The former KGB operative said he did not rule out that Ankara shot down the plane so that Washington would look the other way to let Turkey “go onto Iraqi territory and occupy part of it”.

He said the downing of the bomber was especially disappointing because Moscow agreed at a G20 summit last month to assist Ankara on “very sensitive” issues that apparently contravened international law, though he provided no further details.

“We said: ‘Yes, we understand and are ready to help you,'” Putin said.

Russia announced a raft of economic sanctions against Turkey after the plane was shot down, with ties between the two countries in tatters.

“We find it difficult if not impossible to come to an agreement with the current leadership of Turkey,” Putin said.

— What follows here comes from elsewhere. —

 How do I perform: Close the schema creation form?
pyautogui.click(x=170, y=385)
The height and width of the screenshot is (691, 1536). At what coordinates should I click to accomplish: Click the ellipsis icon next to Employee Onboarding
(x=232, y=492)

“On the state level, I don’t see any prospects of improving relations with the Turkish leadership.”

– UN resolutions on Syria –

Putin also said Moscow supported a US-backed UN draft resolution on Syria, speaking after he hosted US Secretary of State John Kerry for talks in Moscow.

Moscow and Washington say the next round of negotiations, set to take place in New York on Friday, would lead to a UN Security Council resolution to underpin the process aimed at brokering a ceasefire and political talks between Assad’s regime and Syria’s armed opposition.

And on Thursday the Security Council is due to hold a rare meeting of finance ministers to adopt another resolution aimed at squeezing the Islamic State group’s financing.

“On the whole it suits us,” Putin said, referring to the US-backed resolution without specifying which one of the two he was referring too.

He added that he believed the Syrian regime would also accept the draft resolution, calling for both sides to compromise.

He urged joint work on a new Syrian constitution, adding that a “transparent” mechanism is needed to help Syrians conduct democratic elections and elect a leader.

On Friday, the foreign ministers from 17 countries including Russia, Iran, Saudi Arabia and the United States will convene in New York for a third round of talks on ending Syria’s nearly five-year war.